Vous pensez que la console de Nintendo est seulement la chasse gardée du grand public? Ravalez vos certitudes et tendez les bras à ce titre qui vous donnera l’occasion de faire jaillir des geysers d’hémoglobine. Aux confluents de l’esthétique d’un Sin […]

Après un No More Heroes très violent (quoiqu’amputé de ses gerbes de sang en Europe), la Wii voit arriver dans son catalogue un jeu débordant de plaisirs sadiques qui fera très certainement date dans l’histoire du secteur vidéoludique. En effet, MadWorld marque par son contenu politiquement très incorrect mais aussi parce qu’il arrose une imagerie «bon enfant» de la console de Nintendo de gore et autres tripes bien dégoulinantes. Il n’y a pas à dire, ce genre de sortie risque de ne pas être du goût de tout le monde, à commencer par les détracteurs du jeu vidéo qui y voient là un monde du divertissement vulgaire qui fait l’apologie de vices variés.

> [Entrées enregistrées]:
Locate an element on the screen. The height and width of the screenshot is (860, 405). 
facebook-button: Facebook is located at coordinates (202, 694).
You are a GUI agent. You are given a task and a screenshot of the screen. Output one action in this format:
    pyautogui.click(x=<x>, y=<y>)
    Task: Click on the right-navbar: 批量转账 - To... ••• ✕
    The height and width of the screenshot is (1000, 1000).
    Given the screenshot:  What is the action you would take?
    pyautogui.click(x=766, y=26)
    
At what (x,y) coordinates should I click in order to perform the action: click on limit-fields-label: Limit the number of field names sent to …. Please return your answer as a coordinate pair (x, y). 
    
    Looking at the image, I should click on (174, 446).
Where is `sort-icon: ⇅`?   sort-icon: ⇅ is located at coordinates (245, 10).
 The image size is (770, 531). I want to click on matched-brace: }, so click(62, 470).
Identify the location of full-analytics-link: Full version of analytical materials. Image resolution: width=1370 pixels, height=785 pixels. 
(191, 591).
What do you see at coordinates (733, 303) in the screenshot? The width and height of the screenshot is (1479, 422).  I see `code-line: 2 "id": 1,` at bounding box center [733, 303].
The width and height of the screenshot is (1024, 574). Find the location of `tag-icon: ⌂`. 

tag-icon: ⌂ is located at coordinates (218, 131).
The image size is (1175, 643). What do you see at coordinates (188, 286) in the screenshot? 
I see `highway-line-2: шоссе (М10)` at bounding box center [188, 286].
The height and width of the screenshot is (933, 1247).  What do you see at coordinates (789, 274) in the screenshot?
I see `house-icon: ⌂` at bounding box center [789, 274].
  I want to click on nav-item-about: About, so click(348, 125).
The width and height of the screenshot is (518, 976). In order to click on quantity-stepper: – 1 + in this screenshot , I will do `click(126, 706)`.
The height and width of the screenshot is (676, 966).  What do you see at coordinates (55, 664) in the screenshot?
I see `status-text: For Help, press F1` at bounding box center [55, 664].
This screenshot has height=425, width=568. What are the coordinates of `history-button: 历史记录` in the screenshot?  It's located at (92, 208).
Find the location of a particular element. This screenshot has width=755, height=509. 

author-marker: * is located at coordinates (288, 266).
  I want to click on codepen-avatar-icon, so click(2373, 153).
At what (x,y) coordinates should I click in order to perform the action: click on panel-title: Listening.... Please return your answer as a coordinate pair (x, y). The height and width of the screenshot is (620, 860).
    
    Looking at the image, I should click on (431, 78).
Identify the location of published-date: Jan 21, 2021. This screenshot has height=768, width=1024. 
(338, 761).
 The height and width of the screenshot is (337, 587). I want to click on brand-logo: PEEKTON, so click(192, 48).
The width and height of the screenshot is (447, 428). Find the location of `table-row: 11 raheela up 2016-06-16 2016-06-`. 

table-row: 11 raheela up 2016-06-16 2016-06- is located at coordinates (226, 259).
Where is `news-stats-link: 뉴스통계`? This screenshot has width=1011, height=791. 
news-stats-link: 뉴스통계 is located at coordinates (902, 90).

> [Consigne 1]: Relevez tous les noms propres présents dans le deuxième paragraphe de l'extrait, dans leur ordre d'apparition.
> [Consigne 2]: Recopiez à l'identique, dans les enregistrements, le passage allant de la ligne contenant "The width and height of the screenshot is (447, 428)." jusqu'à la ligne contenant "table-row: 11 raheela up 2016-06-16 2016-06- is", ces deux lignes comprises.
Les enregistrements n'ont aucun rapport avec l'extrait.

> [Réponse 1]: No More Heroes, Europe, Wii, MadWorld, Nintendo

> [Réponse 2]:
The width and height of the screenshot is (447, 428). Find the location of `table-row: 11 raheela up 2016-06-16 2016-06-`. 

table-row: 11 raheela up 2016-06-16 2016-06- is located at coordinates (226, 259).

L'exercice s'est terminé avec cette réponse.